T-Mobile and Microsoft Sidekick apology. Rating: 8.8
The T-Mobile-Microsoft apology was among the strongest of those reviewed by the team. The strength of the apology was related to the time and effort devoted to carefully explaining how Microsoft was going to fix the problem for Sidekick users, followed by a detailed list of the steps already taken to avoid the same problem in the future. Data breach apologies are particularly damaging because clients have assigned so much faith, trust and confidence in Microsoft and T-Mobile to save and secure their personal data. Any failure to protect that data inevitably damages the trust required to retain customers for their product. The rapid restoration of personal data certainly helped, as did the measures taken to enhance future security measures and backup plans, but a few more words conveying at least some appreciation for the effects of lost access to personal data would have gone a long way towards personalizing the apology.
Belkin apology for commissioned reviews. Rating: 8.5
Belkin's admission that one of its employees actually commissioned positive reviews of one of its network products offers another good illustration of a strong apology. The President (Mark Reynoso) clearly acknowledges the importance of the error, and addresses the potential harm this caused -- "We know that people look to online user reviews for unbiased opinions from fellow users and instances like this challenge the implicit trust that is placed in this interaction. We regard our responsibility to our user community as sacred, and we are extremely sorry that this happened." This was followed by a description of the solutions -- "We've acted swiftly to remove all associated postings from the Mechanical Turk system. We're working closely with our online channel partners to ensure that any reviews that may have been placed due to these postings have been removed." Reynoso's apology was noteworthy not only for acknowledging the damage to the company's reputation, but for appreciating the implications for the larger online community and the credibility of web-based reviews of tech products. Accepting this additional measure of responsibility was impressive.

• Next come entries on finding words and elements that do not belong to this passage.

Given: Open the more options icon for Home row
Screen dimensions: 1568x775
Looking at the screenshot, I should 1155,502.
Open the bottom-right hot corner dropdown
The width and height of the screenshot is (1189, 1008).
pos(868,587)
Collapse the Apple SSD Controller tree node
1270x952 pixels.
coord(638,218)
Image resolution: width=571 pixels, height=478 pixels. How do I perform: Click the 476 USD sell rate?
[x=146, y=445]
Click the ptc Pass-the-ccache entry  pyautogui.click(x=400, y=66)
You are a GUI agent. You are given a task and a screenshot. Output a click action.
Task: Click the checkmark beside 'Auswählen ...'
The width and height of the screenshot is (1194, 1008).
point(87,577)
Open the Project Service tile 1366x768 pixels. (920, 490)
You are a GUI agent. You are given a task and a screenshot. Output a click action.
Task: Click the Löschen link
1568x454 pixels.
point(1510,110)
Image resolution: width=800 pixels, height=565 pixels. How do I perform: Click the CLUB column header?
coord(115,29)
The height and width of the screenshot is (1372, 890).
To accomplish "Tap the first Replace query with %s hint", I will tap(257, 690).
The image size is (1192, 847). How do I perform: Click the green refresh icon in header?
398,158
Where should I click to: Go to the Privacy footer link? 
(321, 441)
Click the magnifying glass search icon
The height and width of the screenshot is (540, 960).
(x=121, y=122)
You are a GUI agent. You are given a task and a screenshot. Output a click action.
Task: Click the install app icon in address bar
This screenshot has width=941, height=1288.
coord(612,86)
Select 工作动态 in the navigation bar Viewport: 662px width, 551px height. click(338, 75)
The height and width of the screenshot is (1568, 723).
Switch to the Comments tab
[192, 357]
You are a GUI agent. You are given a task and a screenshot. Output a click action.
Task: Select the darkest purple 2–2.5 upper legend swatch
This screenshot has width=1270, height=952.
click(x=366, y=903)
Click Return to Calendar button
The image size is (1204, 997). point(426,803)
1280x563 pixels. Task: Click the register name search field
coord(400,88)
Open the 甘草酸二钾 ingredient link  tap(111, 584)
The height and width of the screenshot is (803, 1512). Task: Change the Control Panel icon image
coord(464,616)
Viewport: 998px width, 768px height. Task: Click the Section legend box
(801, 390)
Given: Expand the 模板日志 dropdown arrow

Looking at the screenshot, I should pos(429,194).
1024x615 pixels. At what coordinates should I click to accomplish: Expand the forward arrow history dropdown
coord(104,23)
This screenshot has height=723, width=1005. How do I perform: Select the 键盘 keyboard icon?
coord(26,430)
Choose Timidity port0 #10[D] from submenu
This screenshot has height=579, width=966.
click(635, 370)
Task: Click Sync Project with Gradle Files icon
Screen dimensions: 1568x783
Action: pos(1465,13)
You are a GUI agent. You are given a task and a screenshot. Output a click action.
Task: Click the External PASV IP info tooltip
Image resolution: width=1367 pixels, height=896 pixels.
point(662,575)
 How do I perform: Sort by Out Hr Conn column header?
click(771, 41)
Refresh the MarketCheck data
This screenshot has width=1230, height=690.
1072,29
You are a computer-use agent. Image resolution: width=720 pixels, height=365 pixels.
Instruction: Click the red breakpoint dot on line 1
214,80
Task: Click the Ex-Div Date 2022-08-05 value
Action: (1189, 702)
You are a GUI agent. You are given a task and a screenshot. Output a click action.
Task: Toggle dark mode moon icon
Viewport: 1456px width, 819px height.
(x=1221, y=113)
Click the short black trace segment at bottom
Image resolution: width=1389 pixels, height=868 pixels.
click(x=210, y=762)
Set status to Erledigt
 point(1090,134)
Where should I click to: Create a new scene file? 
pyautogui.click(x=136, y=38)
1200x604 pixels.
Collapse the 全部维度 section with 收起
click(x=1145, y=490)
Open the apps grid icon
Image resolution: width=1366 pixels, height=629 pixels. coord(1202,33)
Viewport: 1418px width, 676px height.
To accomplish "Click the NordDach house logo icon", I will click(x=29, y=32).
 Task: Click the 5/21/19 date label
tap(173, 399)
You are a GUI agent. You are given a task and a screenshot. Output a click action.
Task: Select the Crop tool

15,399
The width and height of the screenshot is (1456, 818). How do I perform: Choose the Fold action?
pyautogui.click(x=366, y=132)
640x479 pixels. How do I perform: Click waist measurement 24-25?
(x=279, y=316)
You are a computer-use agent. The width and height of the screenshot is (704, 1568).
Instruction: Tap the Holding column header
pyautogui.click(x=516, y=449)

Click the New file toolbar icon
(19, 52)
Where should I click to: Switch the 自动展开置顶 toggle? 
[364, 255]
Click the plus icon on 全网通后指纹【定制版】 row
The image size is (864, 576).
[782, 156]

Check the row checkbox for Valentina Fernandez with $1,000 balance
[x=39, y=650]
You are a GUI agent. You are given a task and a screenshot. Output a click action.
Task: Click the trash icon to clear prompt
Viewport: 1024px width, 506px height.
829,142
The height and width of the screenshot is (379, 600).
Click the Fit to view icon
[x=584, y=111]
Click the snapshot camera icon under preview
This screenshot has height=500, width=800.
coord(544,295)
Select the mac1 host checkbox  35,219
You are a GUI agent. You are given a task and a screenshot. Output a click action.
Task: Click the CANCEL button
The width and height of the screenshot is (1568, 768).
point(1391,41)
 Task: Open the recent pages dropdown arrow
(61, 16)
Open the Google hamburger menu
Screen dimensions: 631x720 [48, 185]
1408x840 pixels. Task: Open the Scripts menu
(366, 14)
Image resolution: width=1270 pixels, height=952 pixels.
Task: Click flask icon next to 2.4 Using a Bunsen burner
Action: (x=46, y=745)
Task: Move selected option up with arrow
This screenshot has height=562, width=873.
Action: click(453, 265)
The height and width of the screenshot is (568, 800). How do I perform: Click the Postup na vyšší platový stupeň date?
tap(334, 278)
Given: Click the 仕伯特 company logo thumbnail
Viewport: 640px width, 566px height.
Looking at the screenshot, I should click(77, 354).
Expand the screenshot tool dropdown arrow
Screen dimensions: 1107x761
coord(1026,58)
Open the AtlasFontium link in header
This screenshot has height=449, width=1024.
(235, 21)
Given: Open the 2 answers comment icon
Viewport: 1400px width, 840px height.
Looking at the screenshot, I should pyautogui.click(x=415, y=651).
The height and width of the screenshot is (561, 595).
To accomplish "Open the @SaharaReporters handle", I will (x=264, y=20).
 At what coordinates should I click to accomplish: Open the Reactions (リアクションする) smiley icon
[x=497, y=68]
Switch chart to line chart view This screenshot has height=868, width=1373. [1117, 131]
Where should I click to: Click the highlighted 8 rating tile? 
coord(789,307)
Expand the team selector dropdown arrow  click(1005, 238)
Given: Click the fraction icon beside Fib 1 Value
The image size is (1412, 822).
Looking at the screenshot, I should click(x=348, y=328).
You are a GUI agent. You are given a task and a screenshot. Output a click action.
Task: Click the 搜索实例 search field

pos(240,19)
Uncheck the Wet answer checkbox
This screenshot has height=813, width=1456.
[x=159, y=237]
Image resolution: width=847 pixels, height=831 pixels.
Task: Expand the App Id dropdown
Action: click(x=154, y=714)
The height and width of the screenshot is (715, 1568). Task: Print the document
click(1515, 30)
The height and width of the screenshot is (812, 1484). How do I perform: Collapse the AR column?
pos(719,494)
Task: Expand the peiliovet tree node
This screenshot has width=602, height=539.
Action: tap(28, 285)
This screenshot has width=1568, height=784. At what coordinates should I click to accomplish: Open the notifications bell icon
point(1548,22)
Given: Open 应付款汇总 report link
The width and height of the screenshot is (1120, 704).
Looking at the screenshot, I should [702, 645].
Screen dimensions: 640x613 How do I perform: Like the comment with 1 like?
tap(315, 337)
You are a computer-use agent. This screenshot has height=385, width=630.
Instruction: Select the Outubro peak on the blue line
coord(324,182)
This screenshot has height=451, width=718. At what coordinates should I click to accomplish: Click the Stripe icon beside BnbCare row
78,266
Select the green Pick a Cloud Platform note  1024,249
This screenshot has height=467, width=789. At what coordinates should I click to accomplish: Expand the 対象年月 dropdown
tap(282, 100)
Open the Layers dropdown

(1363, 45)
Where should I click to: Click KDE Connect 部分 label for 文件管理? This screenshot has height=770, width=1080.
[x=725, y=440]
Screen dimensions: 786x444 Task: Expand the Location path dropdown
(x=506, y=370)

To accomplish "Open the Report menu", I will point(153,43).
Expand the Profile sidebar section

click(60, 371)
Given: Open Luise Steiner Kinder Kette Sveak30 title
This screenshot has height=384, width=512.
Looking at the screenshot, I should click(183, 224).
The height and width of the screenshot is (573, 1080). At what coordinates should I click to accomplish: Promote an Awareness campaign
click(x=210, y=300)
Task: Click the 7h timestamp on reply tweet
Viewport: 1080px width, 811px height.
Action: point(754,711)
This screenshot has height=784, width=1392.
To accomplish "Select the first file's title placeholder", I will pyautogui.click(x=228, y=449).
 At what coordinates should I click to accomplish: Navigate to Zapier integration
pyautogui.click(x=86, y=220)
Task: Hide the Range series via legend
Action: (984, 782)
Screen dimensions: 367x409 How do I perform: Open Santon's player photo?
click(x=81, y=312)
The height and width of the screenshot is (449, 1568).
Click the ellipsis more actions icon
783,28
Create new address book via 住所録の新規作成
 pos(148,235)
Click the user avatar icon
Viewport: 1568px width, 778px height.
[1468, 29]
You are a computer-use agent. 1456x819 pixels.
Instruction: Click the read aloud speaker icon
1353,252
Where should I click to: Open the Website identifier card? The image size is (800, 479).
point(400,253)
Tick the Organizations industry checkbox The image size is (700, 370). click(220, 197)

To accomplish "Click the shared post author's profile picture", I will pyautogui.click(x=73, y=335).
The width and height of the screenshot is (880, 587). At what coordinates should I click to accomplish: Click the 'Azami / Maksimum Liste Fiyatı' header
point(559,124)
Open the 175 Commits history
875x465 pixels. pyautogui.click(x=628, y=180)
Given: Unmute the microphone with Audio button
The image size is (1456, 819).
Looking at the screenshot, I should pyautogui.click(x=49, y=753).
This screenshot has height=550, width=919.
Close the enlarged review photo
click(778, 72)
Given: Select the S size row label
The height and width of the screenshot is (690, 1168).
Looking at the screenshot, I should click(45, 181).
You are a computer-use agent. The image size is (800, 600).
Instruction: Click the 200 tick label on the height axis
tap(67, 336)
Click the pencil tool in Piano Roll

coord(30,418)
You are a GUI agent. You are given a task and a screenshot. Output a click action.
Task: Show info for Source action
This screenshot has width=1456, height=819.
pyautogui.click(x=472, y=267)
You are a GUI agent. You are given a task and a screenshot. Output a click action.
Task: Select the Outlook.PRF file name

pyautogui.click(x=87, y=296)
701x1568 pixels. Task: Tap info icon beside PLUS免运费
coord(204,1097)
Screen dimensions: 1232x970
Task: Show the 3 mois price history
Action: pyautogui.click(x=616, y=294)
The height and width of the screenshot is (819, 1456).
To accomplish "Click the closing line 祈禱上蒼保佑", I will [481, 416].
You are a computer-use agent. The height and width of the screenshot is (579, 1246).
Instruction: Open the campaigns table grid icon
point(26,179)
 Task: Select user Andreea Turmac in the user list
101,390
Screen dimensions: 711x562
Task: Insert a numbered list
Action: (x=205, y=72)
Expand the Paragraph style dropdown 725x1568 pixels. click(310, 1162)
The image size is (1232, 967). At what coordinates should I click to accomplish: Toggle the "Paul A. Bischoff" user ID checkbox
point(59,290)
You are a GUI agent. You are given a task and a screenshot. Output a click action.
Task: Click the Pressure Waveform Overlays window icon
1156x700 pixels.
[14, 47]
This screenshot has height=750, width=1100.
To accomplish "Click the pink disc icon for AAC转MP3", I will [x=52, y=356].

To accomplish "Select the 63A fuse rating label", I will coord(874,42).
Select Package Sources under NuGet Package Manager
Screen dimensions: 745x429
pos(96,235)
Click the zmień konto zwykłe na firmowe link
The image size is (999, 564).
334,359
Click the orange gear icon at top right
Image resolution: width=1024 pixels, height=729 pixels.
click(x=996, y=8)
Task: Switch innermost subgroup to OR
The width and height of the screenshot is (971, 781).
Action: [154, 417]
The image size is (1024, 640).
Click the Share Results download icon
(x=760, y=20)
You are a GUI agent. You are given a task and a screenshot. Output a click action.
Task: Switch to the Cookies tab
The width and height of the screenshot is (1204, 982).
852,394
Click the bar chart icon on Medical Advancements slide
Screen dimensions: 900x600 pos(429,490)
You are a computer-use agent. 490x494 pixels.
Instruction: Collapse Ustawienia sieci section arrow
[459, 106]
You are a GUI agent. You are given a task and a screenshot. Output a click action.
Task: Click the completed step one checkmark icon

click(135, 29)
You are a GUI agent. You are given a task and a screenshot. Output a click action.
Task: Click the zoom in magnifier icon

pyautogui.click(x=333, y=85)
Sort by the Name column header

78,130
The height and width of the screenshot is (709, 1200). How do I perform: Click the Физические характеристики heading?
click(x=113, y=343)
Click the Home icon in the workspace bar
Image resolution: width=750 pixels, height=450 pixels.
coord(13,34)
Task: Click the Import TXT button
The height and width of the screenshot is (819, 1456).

Rackspace apology for cloud outage. Rating: 6
The Rackspace apology to thousands of customers for yet another outage was certainly lengthy, but there are diminishing returns, even for strong apologies, if the same problems recur. A promise to avoid the same mistake in the future carries less weight each time. Unless the outages stop, subsequent failures, no matter how minor, are likely to produce a more significant and negative backlash from customers. Repeated apologies, no matter how detailed and sincere, will be less and less effective over time. In this case, it would have helped to add a few more details about what caused this particular outage if only to distinguish the events. The effects may be the same, but differentiating apologies will help avoid the impression that the problem can't be fixed.
Major League Baseball Web video apology. Rating: 4
MLB's apology for technical problems with its fee-based game video-streaming service was not great -- "Apologies for the lack of communication. There were many fires and we were off working on them and didn't man the blog." The apology was about as close as you can get to saying "s--- happens." The "lack of communication" was really only one small part of the problem, but it was unintentionally reinforced by the apology itself. The MLB video team failed to communicate the nature of the problem, failed to convince users they understood it, and failed to provide any indication that they knew how to resolve it -- "We have a lot more to do still to get the [media] player to perform in a more stable manner across the board." There is no clear indication of what "a lot more" actually means, or what measures they plan to take to manage the recurring errors (e.g., instant blog updates; specific tech fixes; some form of compensation or credit for down time; etc.).